The centre will have up-to-date business start-up facilities, IT training, hot-desking office space, library, crèche and a café. And a competition will soon be launched to find a name for the centre that reflects its ‘open-to-all’ ethos.
Brighton & Hove City Council, the city's Regeneration Partnership and the South East England Development Agency (SEEDA), through the Single Regeneration Budget (SRB) scheme, have supported this project for six years and assisted in securing the new premises for the centre.
Investment has also come from the Big Lottery and the government-backed Adventure Capital Fund (ACF).
The centre will be managed by the Black and Minority Ethnic Community Partnership (BMECP) and based in the city’s New England Quarter near Brighton Station.
BMECP trustee and company Secretary, Charles Boustany, said: “BMECP was initiated from a community meeting back in 1999 with a single purpose - to establish, develop and maintain a Resource Centre based on the results of a year long community consultation.

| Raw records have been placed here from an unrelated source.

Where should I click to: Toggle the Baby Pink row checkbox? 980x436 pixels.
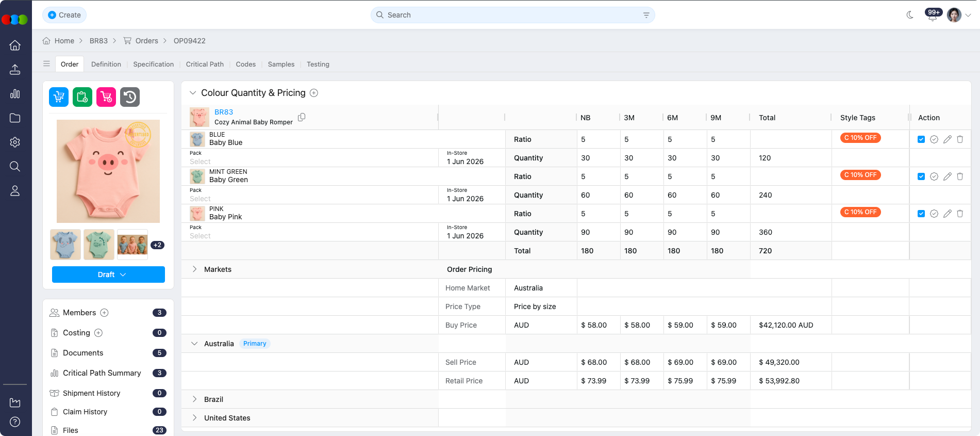point(921,214)
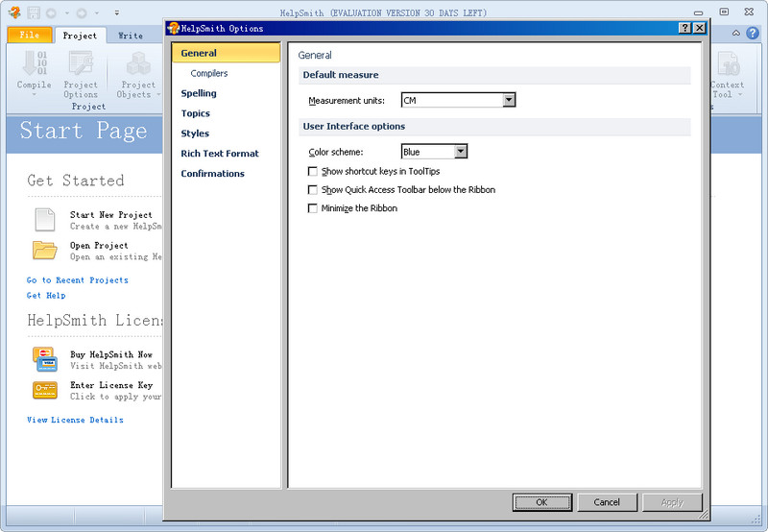Image resolution: width=768 pixels, height=532 pixels.
Task: Toggle Show Quick Access Toolbar below the Ribbon
Action: [x=313, y=190]
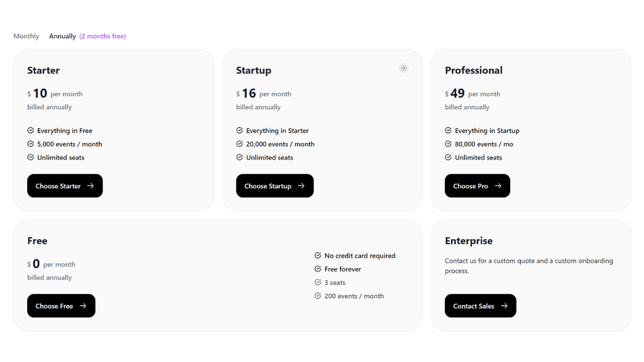The width and height of the screenshot is (644, 362).
Task: Click the Professional plan heading
Action: 473,70
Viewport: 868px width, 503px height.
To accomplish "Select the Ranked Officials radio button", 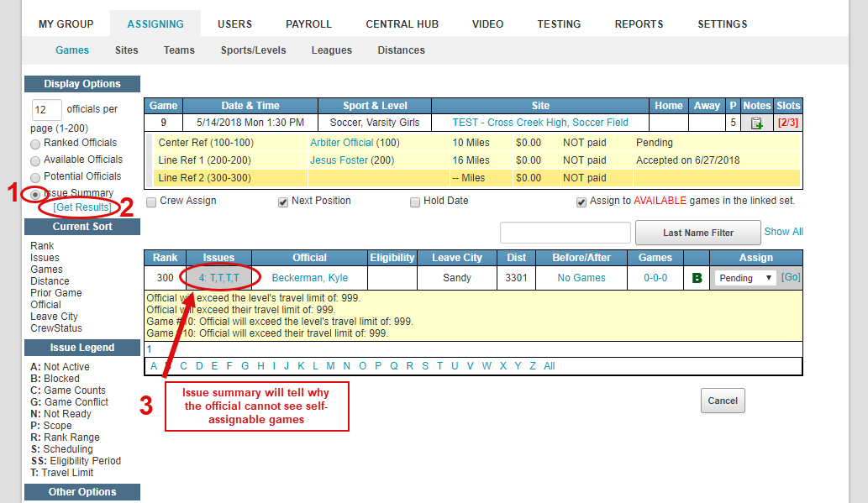I will click(x=35, y=144).
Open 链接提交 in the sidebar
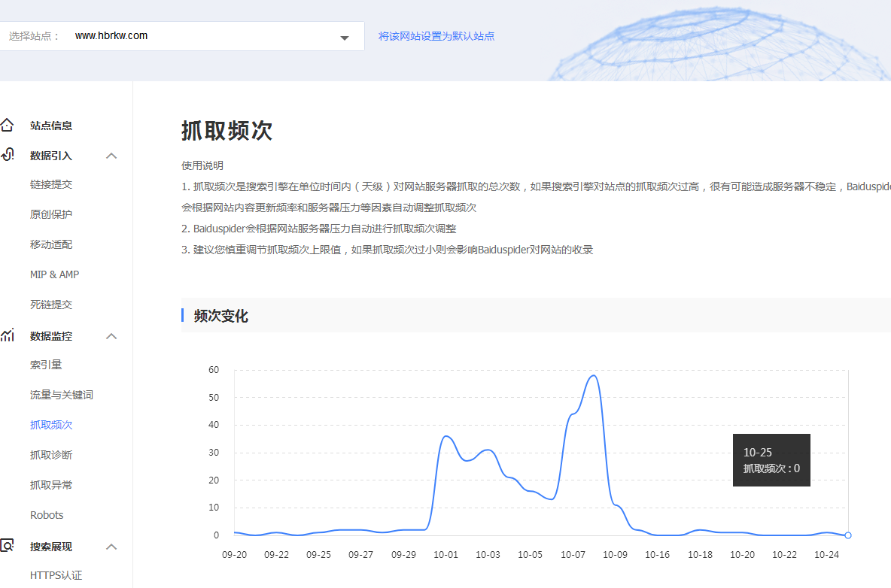Screen dimensions: 891x588 [51, 184]
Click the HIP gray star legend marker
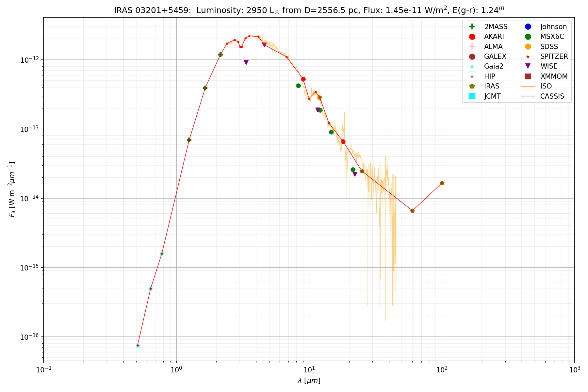The width and height of the screenshot is (588, 392). (x=472, y=76)
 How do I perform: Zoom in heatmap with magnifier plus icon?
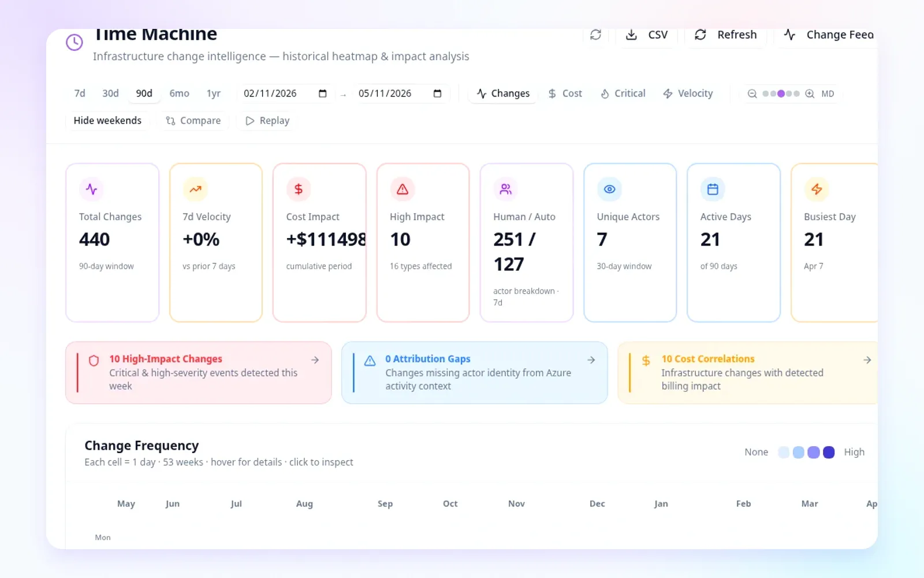pos(810,94)
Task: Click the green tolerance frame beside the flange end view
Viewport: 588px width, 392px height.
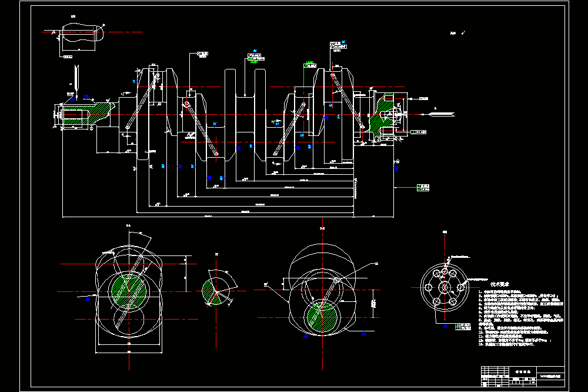Action: [x=463, y=327]
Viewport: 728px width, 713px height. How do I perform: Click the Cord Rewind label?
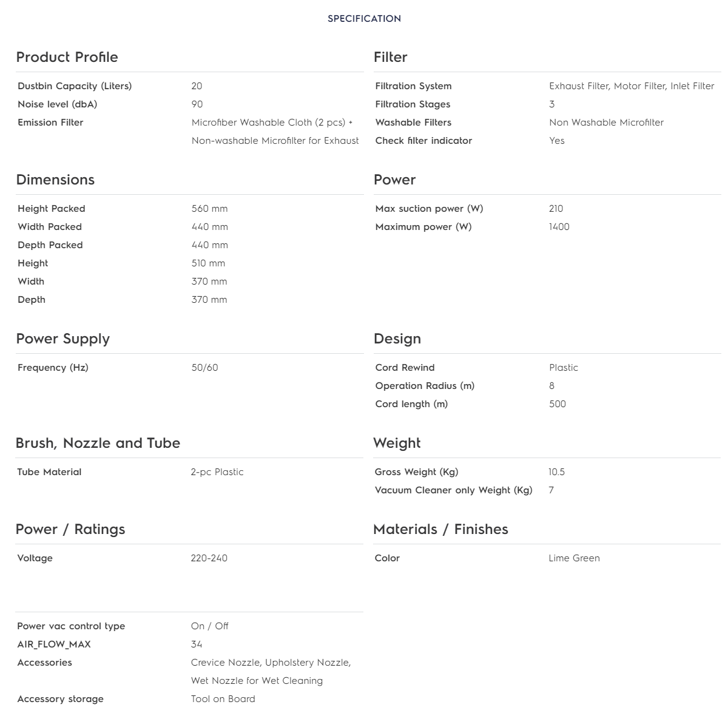[x=405, y=368]
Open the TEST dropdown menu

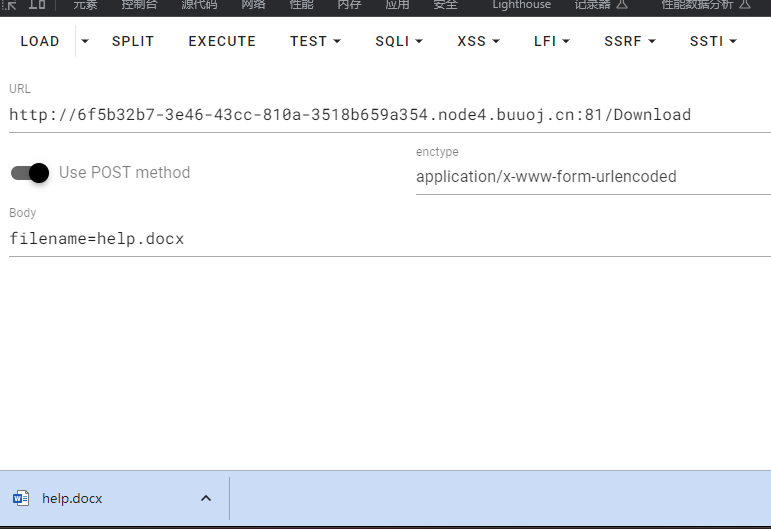click(x=315, y=41)
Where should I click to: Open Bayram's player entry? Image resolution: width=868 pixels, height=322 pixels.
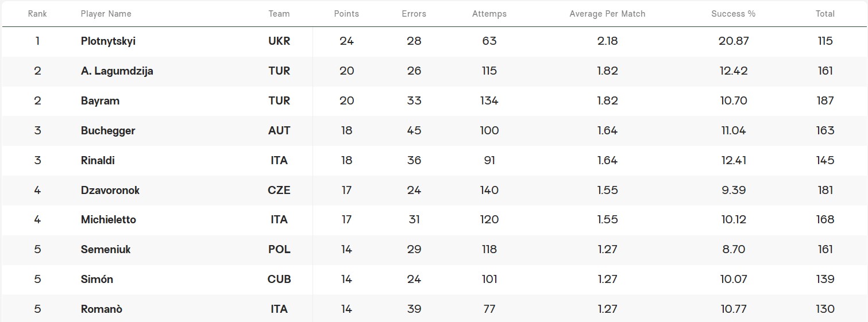101,101
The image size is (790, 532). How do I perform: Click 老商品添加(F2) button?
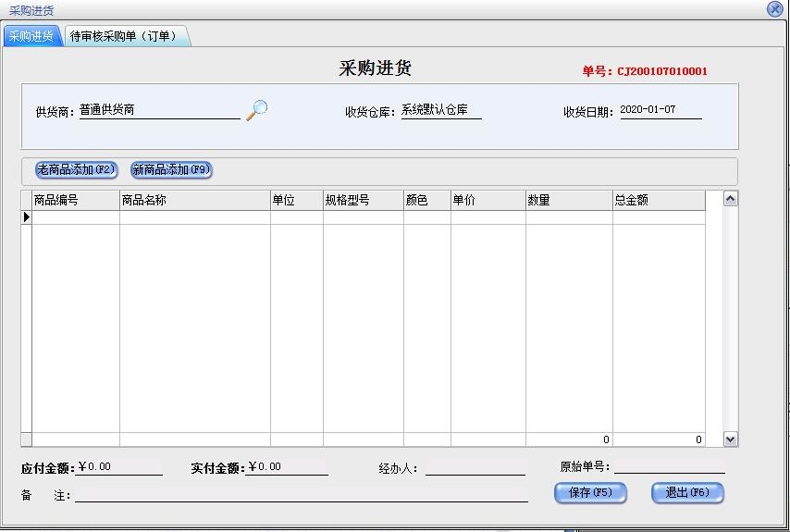click(77, 170)
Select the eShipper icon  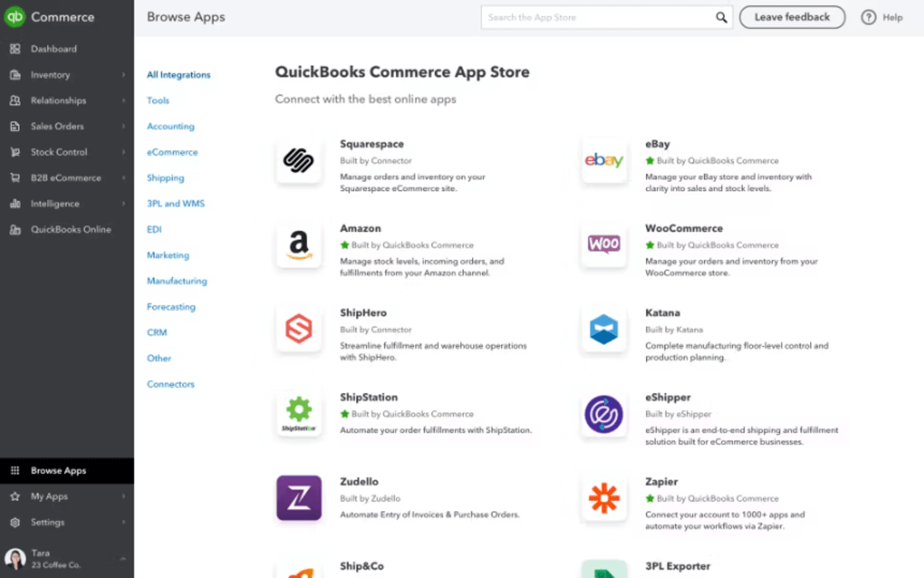[x=604, y=414]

We are therefore ecstatic to announce, that despite the heartaches, barriers, challenges, hard work and prejudices, BMECP trustees and staff stayed the course, achieved the aspirations of our communities by performing several miracles on the way. Of course this was a team effort that included stakeholders and professional advisors who stood by us, supported and guided us on this arduous, long journey. For your patience, your belief in us and your resolve we thank you.”
Liz McSheehey, SEEDA area director for Surrey and Sussex, said, “We have been actively involved in this project since 2000. It has been a long and at times difficult journey to secure the funding for the centre. But we are very pleased that, working alongside our partners, we have been able to help deliver to the black and minority ethnic communities the ability to engage in regeneration through establishing their own resource centre.”
Council acting director of cultural services Scott Marshall said, “This centre is all about helping people help themselves to stand on their own feet. It has been another good example of the council working with local partners and government at regional level to secure major investment in the city.”
Regeneration Partnership chair Peter Field said, “We are delighted the centre can now go ahead. This is the only major project the Partnership had outstanding and we are really pleased that not only will the BMECP and the city get an excellent new facility, but it also means our 10 year programme, which has brought close on £150 million investment into the city, is complete.”